Não sugiro, é evidente, iniciar o estudo da física por concepções relativísticas ou quânticas. Como ferramenta pedagógica e a própria pedagogia é no fundo uma gazua do conhecimento, a mecânica clássica é mais adequada, porque não se afasta tanto das intuições.
Até concordo que um pouco mais de cultura greco-latina faria bem às pessoas de um modo geral. Se pudéssemos ensinar direito latim, grego, sânscrito e hitita, todos seriam muito bem-vindos. Na impossibilidade de fazê-lo, convém que nos centremos em disciplinas mais ligadas ao universo futuro provável do estudante, como o português e o inglês. Se os alunos assimilarem isso, depois poderão aprender com maior facilidade o grego, o latim e o suaíli, se for o caso. Assim como o latim pode ajudar no português, o português pode ajudar no latim.

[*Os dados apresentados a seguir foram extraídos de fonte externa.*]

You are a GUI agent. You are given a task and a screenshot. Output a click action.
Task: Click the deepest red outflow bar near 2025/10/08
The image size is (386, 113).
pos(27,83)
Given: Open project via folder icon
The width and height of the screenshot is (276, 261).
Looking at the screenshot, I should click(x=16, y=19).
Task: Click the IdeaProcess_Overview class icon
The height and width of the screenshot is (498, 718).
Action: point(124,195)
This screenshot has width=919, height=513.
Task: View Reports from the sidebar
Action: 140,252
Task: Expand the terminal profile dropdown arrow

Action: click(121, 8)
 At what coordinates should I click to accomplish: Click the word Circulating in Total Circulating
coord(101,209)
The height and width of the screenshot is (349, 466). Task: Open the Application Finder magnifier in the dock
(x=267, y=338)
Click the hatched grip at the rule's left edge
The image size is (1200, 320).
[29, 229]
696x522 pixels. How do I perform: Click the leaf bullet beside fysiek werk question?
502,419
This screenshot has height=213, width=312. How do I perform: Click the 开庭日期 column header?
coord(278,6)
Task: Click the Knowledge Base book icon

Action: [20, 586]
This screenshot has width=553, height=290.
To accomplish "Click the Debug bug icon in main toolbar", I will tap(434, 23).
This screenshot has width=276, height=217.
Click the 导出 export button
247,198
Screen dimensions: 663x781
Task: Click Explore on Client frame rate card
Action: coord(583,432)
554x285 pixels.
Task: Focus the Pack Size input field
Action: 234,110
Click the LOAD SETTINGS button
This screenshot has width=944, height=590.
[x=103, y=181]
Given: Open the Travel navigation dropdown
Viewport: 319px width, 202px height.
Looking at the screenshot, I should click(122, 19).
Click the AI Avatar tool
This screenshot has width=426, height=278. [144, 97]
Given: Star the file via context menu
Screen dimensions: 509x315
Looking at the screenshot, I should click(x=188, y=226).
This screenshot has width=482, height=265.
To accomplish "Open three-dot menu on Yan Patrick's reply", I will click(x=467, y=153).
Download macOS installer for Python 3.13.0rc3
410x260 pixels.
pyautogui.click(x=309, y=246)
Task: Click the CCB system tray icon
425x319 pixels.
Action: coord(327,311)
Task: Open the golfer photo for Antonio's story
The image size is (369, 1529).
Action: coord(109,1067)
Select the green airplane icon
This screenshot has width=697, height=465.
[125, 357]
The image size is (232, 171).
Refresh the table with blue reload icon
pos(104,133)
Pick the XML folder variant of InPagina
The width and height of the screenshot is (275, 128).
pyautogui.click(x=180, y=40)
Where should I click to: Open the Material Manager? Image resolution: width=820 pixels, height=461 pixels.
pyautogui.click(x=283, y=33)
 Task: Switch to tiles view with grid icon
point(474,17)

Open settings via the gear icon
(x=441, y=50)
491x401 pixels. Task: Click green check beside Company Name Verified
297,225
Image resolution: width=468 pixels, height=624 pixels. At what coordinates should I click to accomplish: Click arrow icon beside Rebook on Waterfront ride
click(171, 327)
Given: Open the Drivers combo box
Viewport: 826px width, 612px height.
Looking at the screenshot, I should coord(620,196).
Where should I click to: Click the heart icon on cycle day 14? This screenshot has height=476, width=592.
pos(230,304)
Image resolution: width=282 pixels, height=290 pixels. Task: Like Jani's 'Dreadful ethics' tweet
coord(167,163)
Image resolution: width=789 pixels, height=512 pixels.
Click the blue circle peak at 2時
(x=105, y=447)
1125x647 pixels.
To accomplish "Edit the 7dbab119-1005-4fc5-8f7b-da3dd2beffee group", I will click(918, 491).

Não adianta nada implementar a cada 40 anos uma nova reforma que vai "salvar" o ensino e a cultura, principalmente quando a modificação caminha no sentido oposto ao da anterior. Faz mais sentido tentar imprimir coerência interna ao modelo que aí está, uma vez que a importância dos conteúdos propriamente ditos é relativa.
Nas palavras de Horácio, "Caelum, non animum, mutant qui trans mare currunt" (Mudam de céu, não de alma, os que correm além do mar". Convenhamos que apor uma frase latina ao texto não faz tanta diferença assim.